+++ Extract provided

Thailand's Internet--once open and free--is fast morphing into one of Asia's more censored cyberspaces. But a new group of concerned Thai citizens, known as the Thai Netizen Network (TNN), is bidding to turn back the tide of government censorship
through advocacy and monitoring.
Web sites that have posted materials deemed potentially offensive to the Thai royal family have been blocked by successive military-appointed and democratically elected Thai governments. And the campaign of censorship is accelerating under new
Prime Minister Abhisit Vejjajiva.
Beginning last year, a group of academics, activists, journalists and webmasters held informal meetings to discuss the emerging threat to Internet freedom in the wake of the passage of the 2007 Cyber Crime Act and the intensified use of lese
majeste charges against journalists, commentators, and everyday Internet users. Both laws give Thai officials the authority to censor news and opinions that could be deemed a threat to national security or the monarchy.
TNN coalesced into a formal organization soon after several local Web sites, including news and commentary outlets Prachathai and Fah Diew Kan, were threatened with closure last year by officials for posting materials offensive to the monarchy.
Fah Diew Kan's site was eventually blocked in January after officials threatened the site's ISP administrator.
TNN coordinator Supinya Klangnarong told CPJ that the new group's main missions are to keep Thailand's Internet open and free, to monitor government surveillance and censorship, and to provide moral and legal support to Internet users and writers
who encounter harassment for their postings.
Currently, TNN is publicizing the case and arranging legal representation for Suwicha Thakor, an oil-rig engineer who was arrested and held without bail on January 14 for posting materials onto the Internet considered offensive to the monarchy.
They have also taken up the case of BBC correspondent Jonathan Head, who faces three different lese majeste complaints filed by a senior Thai police official.
The government in Thailand has set up a special website urging people to inform on anyone criticising the monarchy.
It has also established a war room to co-ordinate the blocking of websites deemed offensive to the monarchy. On its first day of operation the centre banned nearly 5,000 websites. The Ministry of Information had already blocked many thousands of
sites, but that work is now being accelerated by the new centre.
Internet users are being urged to show their loyalty to the king by informing via a new website called protecttheking.net (Thai language), which has been set up by a parliamentary committee. It calls on all citizens to inform on anyone suspected
of insulting or criticising the monarchy.
The new website appears to be part of a concerted effort by the government and its conservative supporters to stifle any debate on the future of the monarchy, before it can gather momentum, our correspondent says.
The committee formalized the Internet Security Operations Centre (ISOC), formerly known as the ‘War Room', to monitor inappropriate content on the internet, with officials from the ICT Ministry and other relevant agencies keeping watch 24 hours a
day. A special call centre is being set up for the public to give information on inappropriate websites.

++++++

Task requirements
(a) In the article on Thai internet censorship, reproduce the section starting with "TNN coalesced into" and going on through "considered offensive to the monarchy.", substituting "crown" for every occurrence of "monarchy".
(b) Using the article on Thai internet censorship, decide whether each statement agrees with it, answering yes or no and quoting the words that settle it: (i) Fah Diew Kan's site was blocked in January; (ii) Suwicha Thakor was released on bail after his arrest; (iii) the website protecttheking.net was set up by the Ministry of Information.

+++ Data provided

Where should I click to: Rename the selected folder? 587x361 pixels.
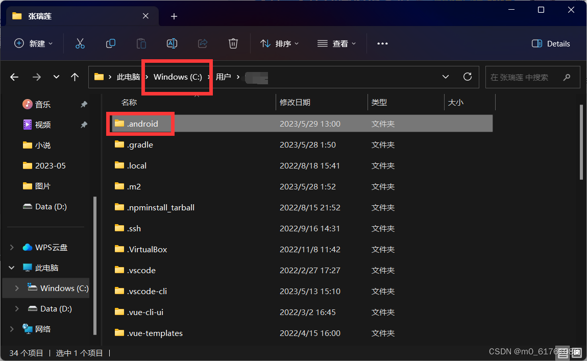click(172, 43)
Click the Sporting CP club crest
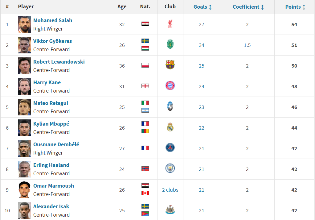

++++++

Task results
(a)
TNN coalesced into a formal organization soon after several local Web sites, including news and commentary outlets Prachathai and Fah Diew Kan, were threatened with closure last year by officials for posting materials offensive to the crown.
Fah Diew Kan's site was eventually blocked in January after officials threatened the site's ISP administrator.
TNN coordinator Supinya Klangnarong told CPJ that the new group's main missions are to keep Thailand's Internet open and free, to monitor government surveillance and censorship, and to provide moral and legal support to Internet users and writers
who encounter harassment for their postings.
Currently, TNN is publicizing the case and arranging legal representation for Suwicha Thakor, an oil-rig engineer who was arrested and held without bail on January 14 for posting materials onto the Internet considered offensive to the crown.

(b)
(i) Yes: "Fah Diew Kan's site was eventually blocked in January after officials threatened the site's ISP administrator."
(ii) No: "arrested and held without bail on January 14"
(iii) No: "which has been set up by a parliamentary committee"